### Consigne 1
Dans la lettre de Corcelle à Falloux, recopiez le passage qui va de "La mort de mon" jusqu'à "direz votre avis.", en changeant "Orléans" en "Paris".
### Consigne 2
Condensez le paragraphe de la lettre de Corcelle à Falloux qui commence par « La mort de mon saint ami » sans perdre ses faits principaux.

### Extrait
----
CECI n'est pas EXECUTE 8 août 1855

Année 1855 |

8 août 1855

Francisque de Corcelle à Alfred de Falloux

8 Août 1855

Mon cher ami, j'ai reçu votre dernier billet. L'auteur des lignes qui vous sont parvenues est charitable, aimable, pieux: mais je doute un peu de la justesse de ses appréciations.
Les paroles qu'il rapporte me semble coloré au-delà de ce que la physionomie du saint personnage exprime habituellement. Il se peut, cependant, qu'il soit exact; dans tous les cas, il a voulu l'être. Sur ce point, je n'ai pas de doute. Ceux qui me restent  compliquent la difficulté de la réponse à faire. La note demandée ne peut être dans la vraie mesure que si vous connaissez parfaitement la nuance, le ton, le désir de la question telle qu'elle a été posée. Autre observation importante: la question est-elle antérieure ou postérieure à l'envoi et à la remise des lettres? Je ne suis pas requis nominativement, comme vous l'êtes ainsi que M. S. Je crois donc qu'il y aurait de ma part indiscrétion à intervenir de nouveau. Ainsi, je me borne à faire des vœux pour une très sage réponse. Elle aura cette qualité et toutes les autres, puisque vous la ferez. Vous éprouverez probablement un grand embarras. C'est verbalement qu'il faudrait s'expliquer pour être complet et bien compris. Beaucoup de précisions dans le choix des exemples serait de plus nécessaires. Or, comment s'aventurer, de loin, dans de longues démonstrations, sans savoir suffisamment la véritable disposition d'esprit de celui à qui l'on s'adresse? Et puis vous risquez de ne pas présenter les choses de la même manière que M. S  si vos témoignages ne sont pas semblables il s'affaibliront l'un par l'autre. Je crains que M. S. ne vous consulte pas et réponde de son côté par un tableau qui ne sera pas conforme à vos intentions. Ce n'est pas un esprit assez profond et assez juste pour que vous puissiez vous en rapporter entièrement à lui.

Pour bien répondre, il faudrait être réunis, se bien concerter, et vous êtes au contraire dispersés.
La mort de mon saint ami l'abbé Gl de la Trappe m'a inspiré quelque pages intitulées : Souvenir de Staouëli1. Je les ai envoyé à Orléans pour une publicité quelconque. Ce sujet m'a permis d'exprimer, je crois, quelques pensées qui doivent être les vôtres. Si cela paraît et vous tombe sous la main vous m'en direz votre avis.
----
### Matériel fourni

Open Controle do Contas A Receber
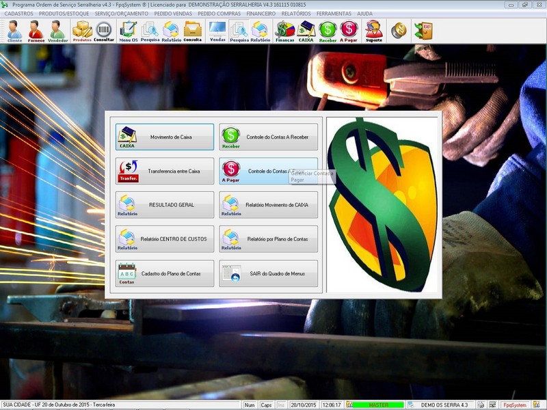Viewport: 547px width, 410px height. click(268, 137)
----
### Réponse 1
La mort de mon saint ami l'abbé Gl de la Trappe m'a inspiré quelque pages intitulées : Souvenir de Staouëli1. Je les ai envoyé à Paris pour une publicité quelconque. Ce sujet m'a permis d'exprimer, je crois, quelques pensées qui doivent être les vôtres. Si cela paraît et vous tombe sous la main vous m'en direz votre avis.

### Réponse 2
La mort de l'abbé Gl, de la Trappe, a inspiré à Corcelle quelques pages intitulées « Souvenir de Staouëli ». Il les a envoyées à Orléans pour les faire publier. Il pense y exprimer des idées que partage Falloux, et lui demande son avis s'il a l'occasion de les lire.